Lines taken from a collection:
(begin)
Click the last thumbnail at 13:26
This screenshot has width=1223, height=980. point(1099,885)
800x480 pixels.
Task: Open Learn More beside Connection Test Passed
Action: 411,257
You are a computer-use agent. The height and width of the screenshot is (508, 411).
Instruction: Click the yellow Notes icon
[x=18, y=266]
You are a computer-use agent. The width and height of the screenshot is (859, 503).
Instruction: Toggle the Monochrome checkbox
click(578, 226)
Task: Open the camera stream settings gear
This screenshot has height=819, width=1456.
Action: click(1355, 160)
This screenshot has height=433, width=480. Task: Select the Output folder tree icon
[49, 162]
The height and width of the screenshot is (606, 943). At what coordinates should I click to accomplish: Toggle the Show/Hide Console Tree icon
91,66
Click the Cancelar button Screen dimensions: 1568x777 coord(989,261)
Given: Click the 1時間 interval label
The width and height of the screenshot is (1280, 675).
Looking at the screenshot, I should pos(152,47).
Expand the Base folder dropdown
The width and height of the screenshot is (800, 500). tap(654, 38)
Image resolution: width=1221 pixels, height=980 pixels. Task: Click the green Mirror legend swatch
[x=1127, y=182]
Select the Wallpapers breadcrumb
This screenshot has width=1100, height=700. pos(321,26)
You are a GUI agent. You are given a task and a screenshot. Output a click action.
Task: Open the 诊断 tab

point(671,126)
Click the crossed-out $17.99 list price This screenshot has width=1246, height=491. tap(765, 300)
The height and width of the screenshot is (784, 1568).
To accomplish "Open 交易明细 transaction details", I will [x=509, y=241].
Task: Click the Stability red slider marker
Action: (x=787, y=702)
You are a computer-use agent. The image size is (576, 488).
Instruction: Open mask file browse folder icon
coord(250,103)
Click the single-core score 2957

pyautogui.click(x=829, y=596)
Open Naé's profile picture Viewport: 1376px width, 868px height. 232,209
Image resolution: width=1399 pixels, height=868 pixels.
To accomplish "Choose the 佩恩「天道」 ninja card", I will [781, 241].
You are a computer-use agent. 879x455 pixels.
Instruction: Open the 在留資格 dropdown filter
(end)
What to work on: Rewrite the lines starting at the one containing "Open Naé's profile" and ending at the last line, putting "drop-down filter" in place of "dropdown filter" and leaving everything else unchanged.

Right answer:
Open Naé's profile picture Viewport: 1376px width, 868px height. 232,209
Image resolution: width=1399 pixels, height=868 pixels.
To accomplish "Choose the 佩恩「天道」 ninja card", I will [781, 241].
You are a computer-use agent. 879x455 pixels.
Instruction: Open the 在留資格 drop-down filter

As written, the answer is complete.